Printemps des Comédiens 2019 – Béhar / Gosselin ou Devos versus Tarantino

 

 

5 créations et 2 premières françaises, le Printemps des Comédiens 2019 s’affirme enfin en vrai festival s’émancipant de ses précédentes éditions de best of de programmation.

Les 2 premiers jours, 2 créations, entre autres, où quand l’acteur est en solo, seul sur le plateau, il nous dit ne pas être au mieux dans notre monde, comme seul sur notre planète.
Ce n’est pas parce que nous avons de plus en plus d’images et d’informations et que nous les recevons de plus en plus rapidement que les situations et états du Monde sont plus rudes voire insupportables. Ils sont simplement plus complexes.

 

C’est ses mots, c’est son rythme, c’est son ton. Ce n’est pas une vision d’un avenir incertain voire effrayant mais le délire émouvant d’un paumé à la dérive. C’est Alain Béhar qui a écrit et il le dit comme il le faut, avec la bouche, avec les gestes, avec le corps, en clown – à un moment, relevant ses bas de pantalon, ses chaussettes en témoignent – sur la piste d’un petit cirque de village, fait de bric et de broc. Cette « scénographie » vieillotte tout comme la mise en scène est en revanche d’une fainéantise crasse. Ce n’est vraiment pas joli et c’est bien dommage.

 

 

Le lendemain, après cette douce crise de delirium tremens, également dans une narration non linéaire, un autre paumé, un col blanc cette fois comme l’on dit, dans des digressions paranoïaques d’héroïnomane.

Il y a très souvent une littérature que l’on préfère lire plutôt que de se l’entendre dire. Mais quand on n’est pas auteur, faut bien du texte. Celui de Don DeLillo est dit, sous la précise direction de Julien Gosselin, dans une scénographie cliniquement élégante d’Hubert Colas. Le comédien, convaincant, Joseph Drouet, s’installe dans un studio de radio. Il est filmé, son portrait est projeté au-dessus de lui sur un large écran.
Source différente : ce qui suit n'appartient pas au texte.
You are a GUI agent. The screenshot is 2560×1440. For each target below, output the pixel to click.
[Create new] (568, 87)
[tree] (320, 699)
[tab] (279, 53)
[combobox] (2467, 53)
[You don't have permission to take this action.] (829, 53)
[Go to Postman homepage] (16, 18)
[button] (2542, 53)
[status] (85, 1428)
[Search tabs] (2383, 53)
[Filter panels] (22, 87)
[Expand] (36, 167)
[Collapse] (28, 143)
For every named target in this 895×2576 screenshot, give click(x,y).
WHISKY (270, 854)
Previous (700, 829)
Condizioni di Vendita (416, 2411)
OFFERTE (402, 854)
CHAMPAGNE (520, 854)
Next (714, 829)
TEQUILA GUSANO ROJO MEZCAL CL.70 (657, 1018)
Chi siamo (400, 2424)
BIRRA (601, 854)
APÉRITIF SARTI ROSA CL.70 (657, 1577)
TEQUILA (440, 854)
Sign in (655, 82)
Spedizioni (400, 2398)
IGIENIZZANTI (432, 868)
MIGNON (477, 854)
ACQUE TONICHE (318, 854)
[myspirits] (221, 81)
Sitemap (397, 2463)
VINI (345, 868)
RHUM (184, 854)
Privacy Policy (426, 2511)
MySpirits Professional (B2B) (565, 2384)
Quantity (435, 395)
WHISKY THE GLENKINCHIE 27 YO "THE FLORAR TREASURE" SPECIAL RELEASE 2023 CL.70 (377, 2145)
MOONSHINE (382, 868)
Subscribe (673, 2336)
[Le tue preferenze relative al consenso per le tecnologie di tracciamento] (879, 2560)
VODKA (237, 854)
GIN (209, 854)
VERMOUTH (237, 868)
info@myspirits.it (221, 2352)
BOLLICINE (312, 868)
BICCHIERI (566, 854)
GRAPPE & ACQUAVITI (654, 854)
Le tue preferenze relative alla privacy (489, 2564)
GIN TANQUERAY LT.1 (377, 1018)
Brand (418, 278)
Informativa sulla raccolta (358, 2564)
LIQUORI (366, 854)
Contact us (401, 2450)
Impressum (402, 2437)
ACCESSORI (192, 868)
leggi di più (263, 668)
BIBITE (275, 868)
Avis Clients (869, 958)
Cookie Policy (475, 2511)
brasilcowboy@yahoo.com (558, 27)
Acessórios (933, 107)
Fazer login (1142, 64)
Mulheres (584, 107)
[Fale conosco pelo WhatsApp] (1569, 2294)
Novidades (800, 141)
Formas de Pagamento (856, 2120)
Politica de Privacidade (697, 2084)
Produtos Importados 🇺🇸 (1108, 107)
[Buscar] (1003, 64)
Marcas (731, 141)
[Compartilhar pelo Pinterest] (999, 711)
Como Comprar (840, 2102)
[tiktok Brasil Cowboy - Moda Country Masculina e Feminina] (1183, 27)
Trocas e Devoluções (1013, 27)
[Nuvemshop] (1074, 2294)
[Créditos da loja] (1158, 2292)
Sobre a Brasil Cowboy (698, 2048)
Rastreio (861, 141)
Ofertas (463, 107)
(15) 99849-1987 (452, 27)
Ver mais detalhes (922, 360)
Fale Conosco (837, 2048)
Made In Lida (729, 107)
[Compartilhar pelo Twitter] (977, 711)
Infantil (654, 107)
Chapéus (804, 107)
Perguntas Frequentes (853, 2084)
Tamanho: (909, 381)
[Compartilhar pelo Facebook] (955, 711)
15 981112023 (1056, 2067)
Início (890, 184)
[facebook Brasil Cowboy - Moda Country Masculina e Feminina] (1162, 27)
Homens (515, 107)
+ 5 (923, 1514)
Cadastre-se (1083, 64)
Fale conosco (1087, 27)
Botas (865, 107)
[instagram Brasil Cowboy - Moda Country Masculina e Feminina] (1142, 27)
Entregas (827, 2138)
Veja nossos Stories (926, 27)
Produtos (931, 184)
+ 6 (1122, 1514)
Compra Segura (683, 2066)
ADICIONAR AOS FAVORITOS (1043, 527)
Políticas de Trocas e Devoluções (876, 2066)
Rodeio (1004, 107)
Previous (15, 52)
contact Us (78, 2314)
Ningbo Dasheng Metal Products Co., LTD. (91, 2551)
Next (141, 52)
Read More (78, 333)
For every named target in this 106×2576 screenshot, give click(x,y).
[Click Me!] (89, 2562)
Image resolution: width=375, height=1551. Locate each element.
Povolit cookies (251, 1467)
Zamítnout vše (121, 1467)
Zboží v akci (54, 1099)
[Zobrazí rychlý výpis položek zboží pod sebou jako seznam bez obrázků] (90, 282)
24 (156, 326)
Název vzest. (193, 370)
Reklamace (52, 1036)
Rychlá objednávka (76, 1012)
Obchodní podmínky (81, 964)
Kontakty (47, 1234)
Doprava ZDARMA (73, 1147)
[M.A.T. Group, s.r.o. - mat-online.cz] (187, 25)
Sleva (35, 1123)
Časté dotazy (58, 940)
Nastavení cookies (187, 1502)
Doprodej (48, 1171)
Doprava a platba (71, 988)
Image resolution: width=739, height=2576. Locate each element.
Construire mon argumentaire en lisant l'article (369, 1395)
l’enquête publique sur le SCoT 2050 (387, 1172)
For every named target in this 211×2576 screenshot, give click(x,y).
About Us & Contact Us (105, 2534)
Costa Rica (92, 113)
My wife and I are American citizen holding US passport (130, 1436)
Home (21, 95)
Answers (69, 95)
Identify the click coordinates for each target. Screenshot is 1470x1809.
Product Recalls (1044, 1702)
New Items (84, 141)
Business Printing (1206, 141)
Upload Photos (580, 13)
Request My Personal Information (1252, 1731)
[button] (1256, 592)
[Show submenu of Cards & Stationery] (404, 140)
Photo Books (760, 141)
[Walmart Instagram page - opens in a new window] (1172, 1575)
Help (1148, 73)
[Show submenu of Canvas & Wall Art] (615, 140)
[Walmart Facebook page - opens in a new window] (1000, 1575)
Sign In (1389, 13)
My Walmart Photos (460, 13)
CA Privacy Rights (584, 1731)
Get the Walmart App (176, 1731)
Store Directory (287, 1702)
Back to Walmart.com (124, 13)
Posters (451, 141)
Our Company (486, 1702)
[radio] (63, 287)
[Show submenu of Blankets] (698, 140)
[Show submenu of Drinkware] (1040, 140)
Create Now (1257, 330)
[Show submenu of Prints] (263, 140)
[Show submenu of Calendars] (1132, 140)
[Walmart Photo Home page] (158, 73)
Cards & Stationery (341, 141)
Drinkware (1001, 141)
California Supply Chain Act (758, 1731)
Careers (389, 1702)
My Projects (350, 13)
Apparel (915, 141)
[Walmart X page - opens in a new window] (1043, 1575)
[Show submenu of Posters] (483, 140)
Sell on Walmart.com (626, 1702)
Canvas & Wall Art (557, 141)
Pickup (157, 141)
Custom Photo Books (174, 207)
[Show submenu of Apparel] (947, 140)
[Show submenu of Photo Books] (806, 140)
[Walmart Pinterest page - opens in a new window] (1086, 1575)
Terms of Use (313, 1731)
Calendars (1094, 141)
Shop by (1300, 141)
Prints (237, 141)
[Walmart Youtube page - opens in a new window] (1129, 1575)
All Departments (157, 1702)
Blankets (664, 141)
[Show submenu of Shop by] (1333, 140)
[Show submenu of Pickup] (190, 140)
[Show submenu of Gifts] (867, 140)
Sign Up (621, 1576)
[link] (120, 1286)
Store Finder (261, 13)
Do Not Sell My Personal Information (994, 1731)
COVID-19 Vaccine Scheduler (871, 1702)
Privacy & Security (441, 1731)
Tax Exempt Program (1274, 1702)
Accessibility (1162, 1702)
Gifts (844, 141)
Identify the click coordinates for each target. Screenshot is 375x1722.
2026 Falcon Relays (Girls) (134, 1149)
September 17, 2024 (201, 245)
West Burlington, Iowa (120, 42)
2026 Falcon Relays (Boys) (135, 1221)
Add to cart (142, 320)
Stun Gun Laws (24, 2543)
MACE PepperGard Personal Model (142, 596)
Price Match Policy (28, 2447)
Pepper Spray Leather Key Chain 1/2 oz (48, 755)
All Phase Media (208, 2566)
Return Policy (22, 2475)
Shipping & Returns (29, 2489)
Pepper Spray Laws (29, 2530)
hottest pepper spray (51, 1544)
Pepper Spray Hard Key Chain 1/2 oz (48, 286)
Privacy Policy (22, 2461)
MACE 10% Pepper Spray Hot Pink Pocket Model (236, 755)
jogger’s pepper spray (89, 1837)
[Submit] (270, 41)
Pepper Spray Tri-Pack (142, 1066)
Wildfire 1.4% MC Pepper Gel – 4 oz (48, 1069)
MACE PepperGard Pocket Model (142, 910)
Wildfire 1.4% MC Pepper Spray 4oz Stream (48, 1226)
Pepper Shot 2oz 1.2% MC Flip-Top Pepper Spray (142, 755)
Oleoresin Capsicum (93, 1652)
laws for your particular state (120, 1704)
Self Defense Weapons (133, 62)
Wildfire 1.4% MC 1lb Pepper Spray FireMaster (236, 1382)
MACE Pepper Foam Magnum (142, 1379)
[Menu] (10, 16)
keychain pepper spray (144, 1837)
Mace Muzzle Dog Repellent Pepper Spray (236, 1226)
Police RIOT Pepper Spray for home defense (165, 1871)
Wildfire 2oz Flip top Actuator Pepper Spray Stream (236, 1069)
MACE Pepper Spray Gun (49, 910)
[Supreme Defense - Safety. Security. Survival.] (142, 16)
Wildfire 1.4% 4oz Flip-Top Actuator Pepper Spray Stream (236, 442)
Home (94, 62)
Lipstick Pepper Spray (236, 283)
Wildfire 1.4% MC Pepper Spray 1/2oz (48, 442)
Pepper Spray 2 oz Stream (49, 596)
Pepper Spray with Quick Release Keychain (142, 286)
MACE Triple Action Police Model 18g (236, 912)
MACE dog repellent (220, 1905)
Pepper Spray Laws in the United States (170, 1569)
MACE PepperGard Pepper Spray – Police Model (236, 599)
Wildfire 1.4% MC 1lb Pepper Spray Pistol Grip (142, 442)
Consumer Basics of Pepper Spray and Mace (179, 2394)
Toutes les émissions de radio sont dorénavant filmées et leur captation induit un regard sans adresse, même pas au micro, quand on y parle dedans.

Si l’on écoute et l’on entend au début, le crescendo tant lyrique que paroxystique, témoignant de l’expérience de lecteur subjugué du metteur en scène, nous tient à distance à moins de décider d’une inébranlable empathie. On ne s’emballe pas, nous, et ce lyrisme démesuré ne surprend pas, annoncé par une rythmique sonore, au départ, mesurée. La proposition spectaculaire ne magnifie pas l’expérience du lecteur en expérience de spectateur.

 

Béhar et Gosselin ou Devos versus Tarantino. L’un écrit, l’autre fabrique mais les deux n’inventent pas ; la preuve, on les compare.
Et puisqu’on est dans un mauvais jour, notons aussi, dans les deux pièces, les haïssables maniéristes et incongrus partenaires que sont ces petites bouteilles d’eau en plastique.

 

Jean-Paul Guarino

 

 

La clairière du grand n’importe quoi, de et avec Alain Béhar a été donné le 31 mai, 1er et 2 juin au Théâtre des 13 vents à Montpellier.
Le marteau et la faucille, texte de Don DeLillo, mis en scène par Julien Gosselin a été donné le 31 mai, 1er et 2 juin à L’Agora à Montpellier.